Also, I forgot to say:
I have personally seen these parents rip into their kids at different sporting events. It’s something of an epedemic in these parts. Even some of the coaches are louts. My son quit soccer after his coach attacked the other team’s coach (physically) on the field.
I am all ticked off because they just stopped coverage of the Miss. State / Kentucky SEC Championship game to cover G.W.'s press conference. They could have at least timed it so that it happened during half time. What is wrong with these people! Good grief already. 

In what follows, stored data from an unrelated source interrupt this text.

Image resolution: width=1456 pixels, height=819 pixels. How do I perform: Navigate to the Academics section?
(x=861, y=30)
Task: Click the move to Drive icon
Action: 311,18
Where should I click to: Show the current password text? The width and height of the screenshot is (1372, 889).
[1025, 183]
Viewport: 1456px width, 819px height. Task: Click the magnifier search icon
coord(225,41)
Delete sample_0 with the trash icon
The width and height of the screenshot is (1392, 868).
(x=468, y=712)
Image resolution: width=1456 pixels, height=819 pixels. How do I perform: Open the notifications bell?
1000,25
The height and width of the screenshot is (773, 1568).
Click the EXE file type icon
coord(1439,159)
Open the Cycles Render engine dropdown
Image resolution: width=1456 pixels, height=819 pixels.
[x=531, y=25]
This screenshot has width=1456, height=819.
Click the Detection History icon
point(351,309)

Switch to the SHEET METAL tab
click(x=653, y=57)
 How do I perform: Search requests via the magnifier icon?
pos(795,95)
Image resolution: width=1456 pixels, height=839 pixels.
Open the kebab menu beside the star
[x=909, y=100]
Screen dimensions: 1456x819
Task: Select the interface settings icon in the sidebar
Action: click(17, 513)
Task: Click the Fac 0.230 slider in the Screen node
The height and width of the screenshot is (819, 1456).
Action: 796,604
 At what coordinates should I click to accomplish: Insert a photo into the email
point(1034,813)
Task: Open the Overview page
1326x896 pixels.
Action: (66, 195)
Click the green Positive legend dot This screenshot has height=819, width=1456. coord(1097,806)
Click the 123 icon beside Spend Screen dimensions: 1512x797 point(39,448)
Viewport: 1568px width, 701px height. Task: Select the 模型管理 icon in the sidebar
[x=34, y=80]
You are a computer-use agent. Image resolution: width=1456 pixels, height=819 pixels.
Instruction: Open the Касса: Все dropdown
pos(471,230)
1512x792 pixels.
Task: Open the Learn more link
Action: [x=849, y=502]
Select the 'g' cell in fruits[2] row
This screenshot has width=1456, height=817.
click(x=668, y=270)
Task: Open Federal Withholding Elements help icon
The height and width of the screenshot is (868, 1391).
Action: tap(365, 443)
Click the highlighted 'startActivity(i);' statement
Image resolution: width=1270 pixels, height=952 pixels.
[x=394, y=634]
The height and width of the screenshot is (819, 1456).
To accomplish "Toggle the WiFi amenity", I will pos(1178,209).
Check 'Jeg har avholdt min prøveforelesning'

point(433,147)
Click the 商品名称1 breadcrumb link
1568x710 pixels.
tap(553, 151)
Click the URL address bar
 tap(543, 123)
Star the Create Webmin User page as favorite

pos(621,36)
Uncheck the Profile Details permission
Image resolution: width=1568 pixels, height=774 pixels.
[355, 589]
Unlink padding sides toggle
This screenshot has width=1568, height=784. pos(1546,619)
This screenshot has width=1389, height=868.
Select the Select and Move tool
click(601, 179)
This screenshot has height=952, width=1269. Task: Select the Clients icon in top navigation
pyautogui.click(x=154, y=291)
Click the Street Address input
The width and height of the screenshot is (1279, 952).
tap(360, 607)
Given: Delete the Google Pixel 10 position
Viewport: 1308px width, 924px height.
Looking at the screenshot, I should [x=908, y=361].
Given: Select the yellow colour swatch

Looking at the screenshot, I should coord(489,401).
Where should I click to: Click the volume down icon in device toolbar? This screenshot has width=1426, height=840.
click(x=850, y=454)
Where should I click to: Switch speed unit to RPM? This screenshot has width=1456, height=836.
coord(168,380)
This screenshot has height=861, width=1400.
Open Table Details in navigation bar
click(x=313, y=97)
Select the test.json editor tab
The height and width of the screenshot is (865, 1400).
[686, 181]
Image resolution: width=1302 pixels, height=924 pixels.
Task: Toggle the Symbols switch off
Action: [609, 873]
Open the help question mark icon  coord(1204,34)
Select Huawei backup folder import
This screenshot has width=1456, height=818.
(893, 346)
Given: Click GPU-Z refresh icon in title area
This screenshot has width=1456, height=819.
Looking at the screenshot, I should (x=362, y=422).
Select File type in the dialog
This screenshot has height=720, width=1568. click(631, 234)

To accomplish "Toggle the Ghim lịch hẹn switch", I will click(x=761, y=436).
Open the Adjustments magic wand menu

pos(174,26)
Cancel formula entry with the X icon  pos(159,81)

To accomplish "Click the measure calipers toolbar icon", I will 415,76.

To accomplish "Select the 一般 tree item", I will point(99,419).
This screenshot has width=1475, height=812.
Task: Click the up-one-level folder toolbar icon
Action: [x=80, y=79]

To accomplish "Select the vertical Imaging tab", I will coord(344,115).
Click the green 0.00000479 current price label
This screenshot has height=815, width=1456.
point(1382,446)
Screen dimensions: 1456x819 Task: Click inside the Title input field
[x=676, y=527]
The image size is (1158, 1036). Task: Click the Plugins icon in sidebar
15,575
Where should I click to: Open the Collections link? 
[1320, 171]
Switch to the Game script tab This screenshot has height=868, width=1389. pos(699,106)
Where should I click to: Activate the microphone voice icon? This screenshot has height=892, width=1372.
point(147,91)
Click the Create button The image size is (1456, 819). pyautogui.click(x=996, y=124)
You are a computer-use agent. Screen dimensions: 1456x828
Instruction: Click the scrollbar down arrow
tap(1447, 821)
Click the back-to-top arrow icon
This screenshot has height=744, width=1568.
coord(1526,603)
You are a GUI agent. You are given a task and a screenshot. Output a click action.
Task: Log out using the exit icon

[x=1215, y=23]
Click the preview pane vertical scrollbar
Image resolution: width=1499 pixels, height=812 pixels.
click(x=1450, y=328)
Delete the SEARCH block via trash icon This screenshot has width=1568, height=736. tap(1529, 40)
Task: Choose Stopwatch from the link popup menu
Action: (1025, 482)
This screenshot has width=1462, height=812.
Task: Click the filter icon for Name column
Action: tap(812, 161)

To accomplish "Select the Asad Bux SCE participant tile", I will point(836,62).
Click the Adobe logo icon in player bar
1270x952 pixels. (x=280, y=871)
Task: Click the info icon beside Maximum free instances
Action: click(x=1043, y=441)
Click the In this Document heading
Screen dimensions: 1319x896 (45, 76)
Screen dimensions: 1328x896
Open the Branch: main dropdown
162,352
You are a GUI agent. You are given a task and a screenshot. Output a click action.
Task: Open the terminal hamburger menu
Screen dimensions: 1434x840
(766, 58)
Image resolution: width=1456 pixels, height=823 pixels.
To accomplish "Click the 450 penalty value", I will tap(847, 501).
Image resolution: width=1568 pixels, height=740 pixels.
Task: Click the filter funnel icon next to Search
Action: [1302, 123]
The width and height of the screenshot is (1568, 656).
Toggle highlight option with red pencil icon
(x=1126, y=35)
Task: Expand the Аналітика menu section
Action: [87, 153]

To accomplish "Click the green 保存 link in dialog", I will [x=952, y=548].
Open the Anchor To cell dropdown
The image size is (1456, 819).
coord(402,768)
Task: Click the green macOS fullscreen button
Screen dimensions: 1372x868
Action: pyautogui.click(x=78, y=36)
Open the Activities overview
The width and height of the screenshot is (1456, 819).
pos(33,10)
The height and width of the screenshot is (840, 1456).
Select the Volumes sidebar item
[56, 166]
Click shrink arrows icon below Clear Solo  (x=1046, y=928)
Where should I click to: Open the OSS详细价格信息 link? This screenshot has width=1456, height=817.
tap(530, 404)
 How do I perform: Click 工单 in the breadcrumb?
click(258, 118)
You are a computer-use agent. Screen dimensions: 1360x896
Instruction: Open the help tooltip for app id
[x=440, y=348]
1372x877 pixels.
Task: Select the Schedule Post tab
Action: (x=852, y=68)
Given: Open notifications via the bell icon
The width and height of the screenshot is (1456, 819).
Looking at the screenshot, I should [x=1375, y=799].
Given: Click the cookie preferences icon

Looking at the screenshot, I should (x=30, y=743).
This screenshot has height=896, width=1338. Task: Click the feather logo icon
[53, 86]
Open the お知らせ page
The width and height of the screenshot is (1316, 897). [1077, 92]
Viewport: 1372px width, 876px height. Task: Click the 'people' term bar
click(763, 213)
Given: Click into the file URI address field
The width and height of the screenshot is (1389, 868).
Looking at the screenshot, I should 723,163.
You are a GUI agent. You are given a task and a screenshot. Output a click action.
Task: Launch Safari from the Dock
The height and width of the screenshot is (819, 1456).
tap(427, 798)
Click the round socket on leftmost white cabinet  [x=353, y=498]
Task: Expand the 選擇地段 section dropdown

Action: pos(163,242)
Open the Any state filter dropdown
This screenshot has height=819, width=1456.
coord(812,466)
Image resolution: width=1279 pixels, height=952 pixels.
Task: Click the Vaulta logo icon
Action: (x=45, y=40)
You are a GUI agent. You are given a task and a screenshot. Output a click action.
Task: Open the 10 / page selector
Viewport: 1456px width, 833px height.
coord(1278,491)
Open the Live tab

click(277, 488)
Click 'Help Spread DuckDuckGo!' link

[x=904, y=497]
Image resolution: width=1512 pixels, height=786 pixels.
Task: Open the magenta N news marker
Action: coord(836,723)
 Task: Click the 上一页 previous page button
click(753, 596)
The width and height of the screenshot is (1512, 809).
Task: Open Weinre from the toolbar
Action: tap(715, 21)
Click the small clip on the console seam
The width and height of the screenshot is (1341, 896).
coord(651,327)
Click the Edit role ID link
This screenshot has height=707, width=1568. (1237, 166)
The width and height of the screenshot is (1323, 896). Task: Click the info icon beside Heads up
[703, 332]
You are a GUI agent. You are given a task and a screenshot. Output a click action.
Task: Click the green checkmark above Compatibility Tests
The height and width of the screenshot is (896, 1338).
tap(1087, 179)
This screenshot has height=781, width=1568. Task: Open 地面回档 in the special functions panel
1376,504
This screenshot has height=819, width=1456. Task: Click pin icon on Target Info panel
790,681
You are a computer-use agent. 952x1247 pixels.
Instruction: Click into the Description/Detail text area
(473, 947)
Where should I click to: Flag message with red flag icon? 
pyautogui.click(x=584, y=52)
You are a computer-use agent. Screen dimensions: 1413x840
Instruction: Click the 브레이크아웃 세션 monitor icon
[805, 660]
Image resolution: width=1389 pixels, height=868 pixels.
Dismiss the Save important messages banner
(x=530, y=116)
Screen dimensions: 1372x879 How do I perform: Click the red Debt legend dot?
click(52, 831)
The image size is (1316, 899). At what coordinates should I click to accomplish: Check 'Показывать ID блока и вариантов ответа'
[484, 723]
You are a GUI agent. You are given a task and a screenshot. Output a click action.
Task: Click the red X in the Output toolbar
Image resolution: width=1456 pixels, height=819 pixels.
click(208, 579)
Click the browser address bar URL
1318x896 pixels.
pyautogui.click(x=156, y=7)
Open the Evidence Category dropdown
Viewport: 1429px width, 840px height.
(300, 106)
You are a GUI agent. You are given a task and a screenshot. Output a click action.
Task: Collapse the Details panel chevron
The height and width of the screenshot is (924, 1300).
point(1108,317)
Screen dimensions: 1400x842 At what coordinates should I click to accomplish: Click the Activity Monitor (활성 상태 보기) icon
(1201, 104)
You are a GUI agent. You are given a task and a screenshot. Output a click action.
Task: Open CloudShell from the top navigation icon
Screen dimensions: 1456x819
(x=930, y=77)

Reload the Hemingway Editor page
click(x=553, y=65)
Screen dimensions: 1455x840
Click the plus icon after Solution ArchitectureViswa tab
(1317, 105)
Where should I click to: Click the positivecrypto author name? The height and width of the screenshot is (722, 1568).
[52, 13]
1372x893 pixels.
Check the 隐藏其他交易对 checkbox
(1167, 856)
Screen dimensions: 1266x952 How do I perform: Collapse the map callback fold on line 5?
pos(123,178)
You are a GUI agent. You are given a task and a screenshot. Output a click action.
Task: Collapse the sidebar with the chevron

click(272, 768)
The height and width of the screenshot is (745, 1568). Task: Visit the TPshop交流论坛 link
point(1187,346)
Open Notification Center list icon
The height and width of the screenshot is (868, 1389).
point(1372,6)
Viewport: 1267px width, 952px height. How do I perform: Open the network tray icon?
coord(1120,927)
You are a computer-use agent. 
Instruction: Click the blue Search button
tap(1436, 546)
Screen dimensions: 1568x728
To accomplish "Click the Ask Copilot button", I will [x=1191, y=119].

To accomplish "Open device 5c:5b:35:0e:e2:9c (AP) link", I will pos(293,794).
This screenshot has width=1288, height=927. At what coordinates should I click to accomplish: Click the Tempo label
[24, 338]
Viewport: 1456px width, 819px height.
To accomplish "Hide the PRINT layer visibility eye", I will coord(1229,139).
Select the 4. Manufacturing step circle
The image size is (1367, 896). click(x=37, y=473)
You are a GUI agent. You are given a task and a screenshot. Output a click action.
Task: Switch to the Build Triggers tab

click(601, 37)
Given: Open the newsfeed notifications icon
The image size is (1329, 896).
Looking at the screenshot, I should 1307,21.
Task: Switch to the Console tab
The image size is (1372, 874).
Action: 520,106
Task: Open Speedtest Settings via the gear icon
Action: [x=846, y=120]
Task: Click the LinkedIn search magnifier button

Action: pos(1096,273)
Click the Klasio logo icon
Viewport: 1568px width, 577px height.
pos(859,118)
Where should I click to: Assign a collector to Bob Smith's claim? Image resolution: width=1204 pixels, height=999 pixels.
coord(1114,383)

I no longer watch any sports other than professional golf. The PGA and WPGA tour golfers are self employed and either win enough to last, find a sponsor to help them for a while, or take up a different line of work. Unfortunately, the amount of money involved what with TV advertising etc. might threaten even that setup.
As for the rest, the athletes, pro and amateur are a bunch of spoiled brats who have been coddled from the time it was discovered that they had good physical skills; team owners are rapacious scam artists who are out to get the public to build them palacial arenas to carry on their business interests; college presidents and boards of regents try avoid all responsibility for the conduct of the athletic department; and on and on. To paraphrase comdian Fred Allen in a remark obout the TV business, “The whole atmosphere is as if someone had dropped a loaded privy into the air conditioning.”
As a high school English teacher who really cannot even begin to understand the appeal of sports, I have to say that I could not even begin to be half as effective as I am if it were not for sports in my school. For a sizable portion or my regulars (ie., at-risk, inner city kids with indifferent academic skills and no academic interest, who nevertheless deserve the education they don’t think they will ever need) sports are the only thing that makes them feel contected to the school and to the larger community. Provided you have an administration and coaches who back you up, no-pass, no-play works wonders on a sizaqble subset of kids who simply cannot be motivated by the intrinsic rewards of academia–and believe me, that’s not from lack of trying on our parts. Hopefully they will see that light at some point in the future and come to understand that all that essay writing and math homework bullshit they had to do was, in fact, of great benefit, but we have to teach them now, and sports make that possible. Fully half our football team would be very scary street thugs if it weren’t for football: you won’t see me bashing it.